BRIEF:
Below are the records; copy exactly the stretch from the line containing "The width and height of the screenshot is (1456, 819)." through the line containing "Given: Close the ationUndo (run) output tab", both ends included, and nothing else.
[[ MATERIAL FOR THE TASK, beginning ]]
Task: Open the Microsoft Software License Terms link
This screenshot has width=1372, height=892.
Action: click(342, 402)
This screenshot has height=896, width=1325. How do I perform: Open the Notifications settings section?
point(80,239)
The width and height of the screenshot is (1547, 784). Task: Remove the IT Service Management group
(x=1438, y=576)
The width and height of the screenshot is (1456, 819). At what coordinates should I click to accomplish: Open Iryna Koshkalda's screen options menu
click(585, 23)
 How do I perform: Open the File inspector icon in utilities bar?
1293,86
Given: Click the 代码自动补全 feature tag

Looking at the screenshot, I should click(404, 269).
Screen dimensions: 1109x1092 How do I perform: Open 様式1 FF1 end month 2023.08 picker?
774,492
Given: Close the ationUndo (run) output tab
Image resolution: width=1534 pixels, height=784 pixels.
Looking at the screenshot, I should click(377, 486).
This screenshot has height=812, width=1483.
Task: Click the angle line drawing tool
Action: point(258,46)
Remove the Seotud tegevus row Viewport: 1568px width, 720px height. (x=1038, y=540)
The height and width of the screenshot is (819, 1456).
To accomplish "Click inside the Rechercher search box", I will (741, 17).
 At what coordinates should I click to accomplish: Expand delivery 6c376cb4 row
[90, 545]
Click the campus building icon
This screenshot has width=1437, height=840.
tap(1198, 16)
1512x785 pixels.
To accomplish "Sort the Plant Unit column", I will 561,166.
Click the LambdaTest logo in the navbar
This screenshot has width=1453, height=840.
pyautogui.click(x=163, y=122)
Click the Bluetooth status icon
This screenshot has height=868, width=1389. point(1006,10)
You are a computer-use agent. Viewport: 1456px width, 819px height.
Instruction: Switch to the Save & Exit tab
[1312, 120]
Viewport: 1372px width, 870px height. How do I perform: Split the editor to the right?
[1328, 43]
[[ MATERIAL FOR THE TASK, end ]]
ANSWER SPACE:
The width and height of the screenshot is (1456, 819). At what coordinates should I click to accomplish: Open Iryna Koshkalda's screen options menu
click(585, 23)
 How do I perform: Open the File inspector icon in utilities bar?
1293,86
Given: Click the 代码自动补全 feature tag

Looking at the screenshot, I should click(404, 269).
Screen dimensions: 1109x1092 How do I perform: Open 様式1 FF1 end month 2023.08 picker?
774,492
Given: Close the ationUndo (run) output tab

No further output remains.